Dioniso declara que a ausência de dados se deve porque muitos homens trans, ao sofrerem abuso, deixam de denunciar pelo medo de sofrer mais preconceito. “Se procuramos a Justiça, somos tratados como mulheres e, se não aceitamos esse tratamento, somos ridicularizados. Nós somos alvos fáceis, já que a sociedade não nos reconhece como homens ou ao menos nos vê como seres humanos. A família não apoia, não socorre e nem ajuda, o estupro é visto até como uma forma de nos ‘endireitar’”, afirma.
Alexandre declara que a vulnerabilidade de um homem trans é a mesma de todas as mulheres, sejam elas cis ou trans. E defende que a decisão de manter a gestação ou não, independente do caso, deve ser da pessoa grávida. “Assim como para as mulheres cis, cabe ao homem trans decidir se pretende ou não gerar. Mas não só no caso de violência sexual, mas por qualquer motivo que seja, temos o direito de decidir sobre nosso corpo”.
SERVIÇOS DE SAÚDE NÃO PREPARADOS
A falta de preparo do serviço de saúde ao lidar com um homem trans grávido ou vítima de abuso também é apontado pelo grupo. “No hospital também seremos tratados como mulheres e essa é uma terceira violência. A pauta do aborto é importante para nós e precisa ser discutida conosco também para criar políticas públicas específicas para nossa população. Porque, quando sofremos essa violência, acabamos sendo ridicularizados e violentados pelos mesmos profissionais cujo sistema não reconhece o nosso gênero nem nossa condição como trans”, diz Dio.
De acordo com Leonardo, discutir aborto com homens trans é pertinente, porque começa a se falar sobre o direito reprodutivo para homens trans. “Nesse sentido ele vai poder fazer o aborto de maneira legal, de maneira segura e em uma clínica segura. E acaba dando aparato e sensibilizando até mesmo os casos do homem trans ou transmasculino que já retificaram nome e sexo nos documentos”.
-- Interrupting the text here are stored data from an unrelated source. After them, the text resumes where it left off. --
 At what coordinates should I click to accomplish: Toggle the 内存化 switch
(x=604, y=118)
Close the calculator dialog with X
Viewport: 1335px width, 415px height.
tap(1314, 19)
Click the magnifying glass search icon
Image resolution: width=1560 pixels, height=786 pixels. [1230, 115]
Benjamin frisa que o que as pessoas precisam saber hoje em dia é que a pauta da gravidez desejável ou indesejável se divide entre mulheres cis, homens trans e pessoas transmasculinas. “Os serviços de saúde precisam estar melhor preparados para lidar com a diversidade, porque a tendência é que mais crianças apareçam da gestação de homens trans. Também acho uma afronta nos identificar como ‘pessoas com útero’, sendo que temos a identidade de homens trans ou transmasculinos e queremos ser respeitados como tal”.
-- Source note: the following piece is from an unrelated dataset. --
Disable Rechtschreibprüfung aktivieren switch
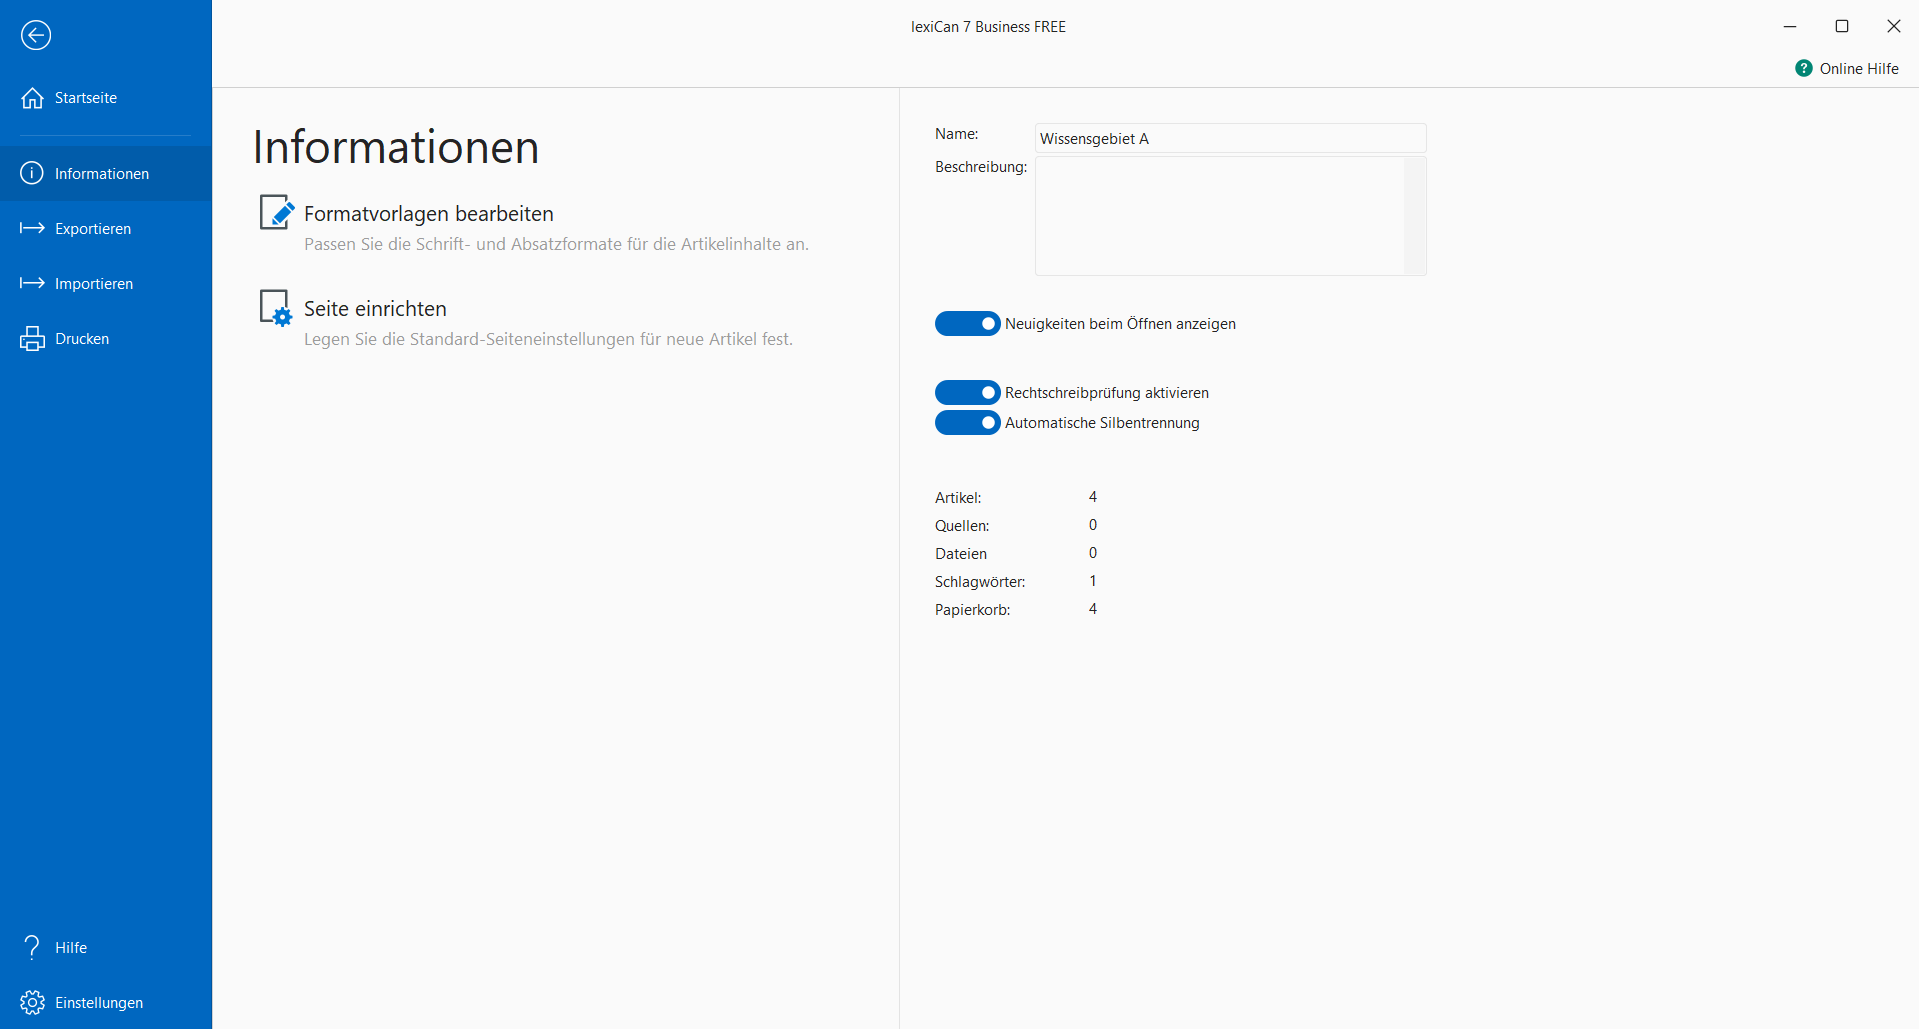 pyautogui.click(x=967, y=392)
Alexandre finaliza: “É preciso deixar explícito para as pessoas que homens trans são pessoas que foram designadas do sexo feminino ao nascer e que não se identificam desta maneira. Isso significa que dentro de suas especificidades a maioria das demandas de mulheres cis são as mesmas de um homem trans que engravida tem. Os cuidados, os riscos e a vulnerabilidade são basicamente as mesmas. Se um homem trans engravida e pretende gerar a criança, vai necessitar dos mesmos cuidados que uma mulher cis em seu pré natal e parto, com a diferença e o cuidado de ter garantida sua identidade de gênero. Caso não queira, esta pauta entra também no direito a autonomia do corpo”.